Deacon Donald Logan, a public servant with Alberta Learning, serves in the parishes of Villenueve, Calahoo, Mearns and Riviere Qui Barre along with Father Wellington Santana.
“I’ve had lot of experiences — all good, I may add,” he said matter-of-factly. “I haven’t had any problems or any issues. People have been good to me, very accepting.”
So has the pastor, who has given Logan every opportunity to develop his ministry.
In the past 10 months, Logan, 54, has presided at about half a dozen baptisms, three or four weddings and several funeral vigils. He serves at the altar with Santana every weekend and preaches the homily once a month.
One of Logan’s favourite activities as a deacon is baptizing. “It’s an opportunity to bring a new person into the Church and that’s a very, very special moment in that person’s life,” he said. “The child is not always aware of it but it’s an opportunity to remind the parents and everybody else of what it means to be a baptized Catholic.”
A married man himself, Logan also enjoys celebrating weddings. “That’s an opportunity for me to bring a couple into the sacrament of Matrimony which, again, is a very special time in a person’s life.”
Sad as they are, funeral vigils afford Logan the opportunity “to remind people what our faith means to us and the fact that there is an after-life and that the deceased person is not just gone.”
Work could be demanding but Logan’s wife Margaret makes sure his duties as a deacon do not interfere with the family. “She helps manage my time.” If she sees Logan is taking on too many responsibilities, “she would remind me I have other obligations.”
As far as Logan can see, the diaconate is working “more or less” as he anticipated.
“Evidence that this is the work God wants me to do is how well this is going for me,” he said. “I can’t wait until I can retire from my job to do more work.” He plans to retire in three or four years.
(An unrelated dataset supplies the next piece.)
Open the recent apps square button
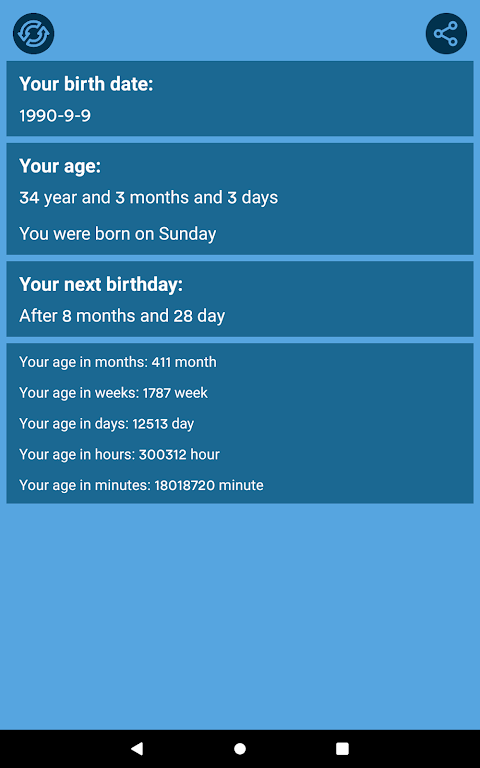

Deacon Claude Baril, 53, of Didsbury, has found the experience “fulfilling and humbling.”
“I find myself getting involved in people’s lives in a different way than I ever would have before,” he said.
“For me the most significant change has been my involvement in the sacraments — the humbling responsibility of marrying people and baptizing and officiating at funerals and of course preaching.
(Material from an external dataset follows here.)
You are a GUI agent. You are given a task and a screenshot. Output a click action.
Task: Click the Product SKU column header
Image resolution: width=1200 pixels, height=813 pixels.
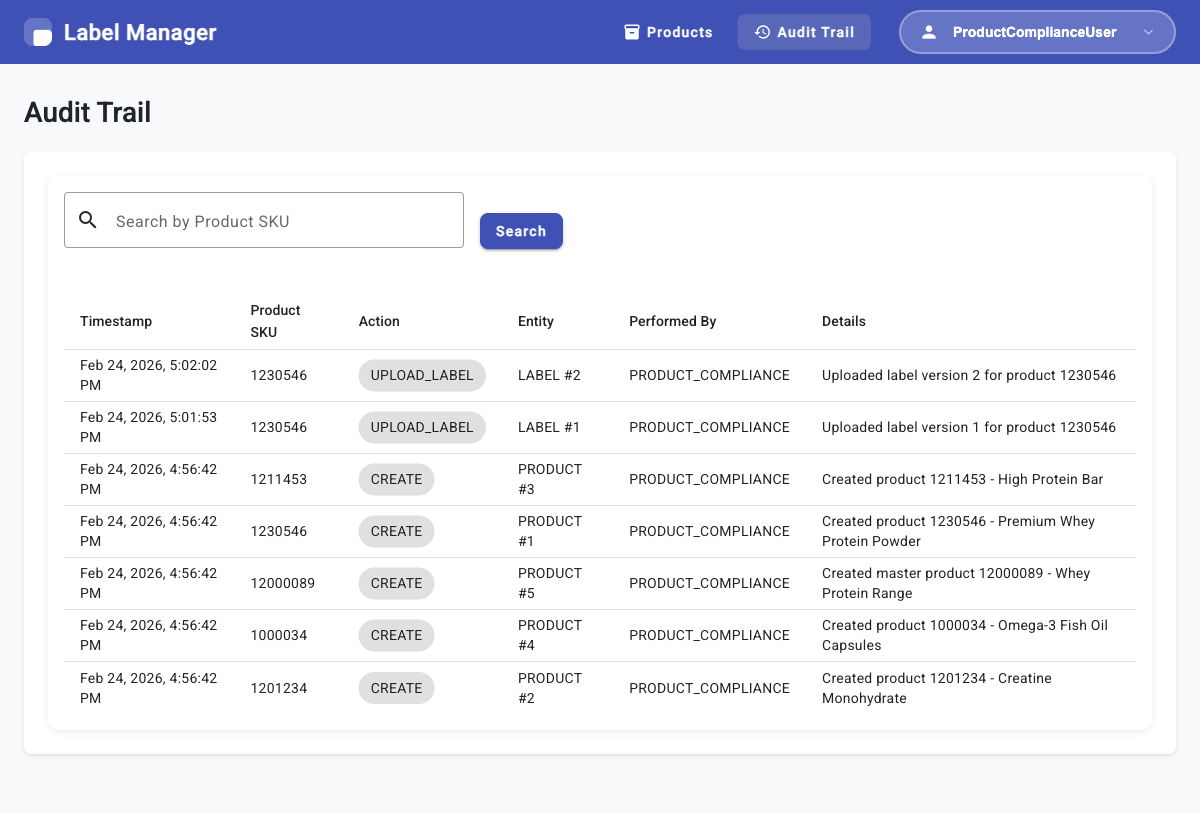[x=275, y=321]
“Those are things that I’ve seen before as a layperson but now I’m actually involved in them. Now I’m standing there as the person who is really bringing Christ to people.”
So far he’s presided at three weddings and 12 infant baptisms. He also preaches the homily once a month as previously arranged with Father Maurice Okolie, who serves Olds, Didsbury, Sundre, Trochu and two Trochu missions.
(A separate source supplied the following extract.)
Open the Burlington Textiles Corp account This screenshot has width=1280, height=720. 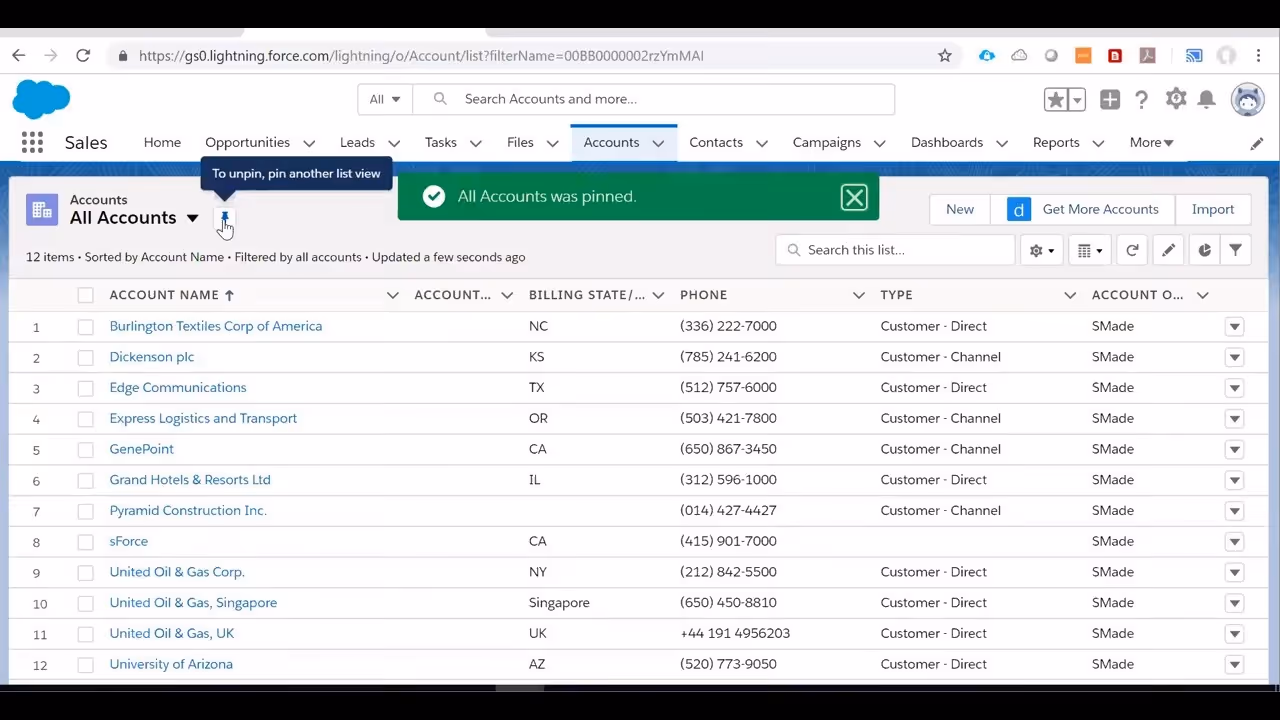point(215,325)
Baril, a financial administrator, is one of two deacons assisting Okolie; the other is Deacon Jim Scott. “So he preaches once a month and I preach once a month.”
Practice has allowed Baril to grow in his homiletic skills. “I find that very rewarding,” he says. “I’m finding I’m growing personally and becoming more confident in the presentation of my homilies.”
Okolie is supportive, he said. “He has respected the fact that I still have a job and a family and he has allowed me room within that to fit everything into my life.”
Parishioners have been equally supportive and he hopes they are being enriched by his presence. “I find that they are very welcoming and I would like to think that I’ve brought something to the parish with my diaconal ministry.”
Added Baril, who together with his wife Margaret own and operate a pharmacy in Didsbury: “I find that people enjoy having me there to share the load, to share the responsibilities and to be there as a resource as well.”
The ministry is what Baril expected.
“There have been no surprises,” he said. “I knew that my life was going to change and it has. I knew that my commitment to Sundays was going to be greater, being involved in more liturgies.
“I knew that I would spend more time preparing homilies. I knew that all of this was going to happen and that I would have to fit it into my daily life.”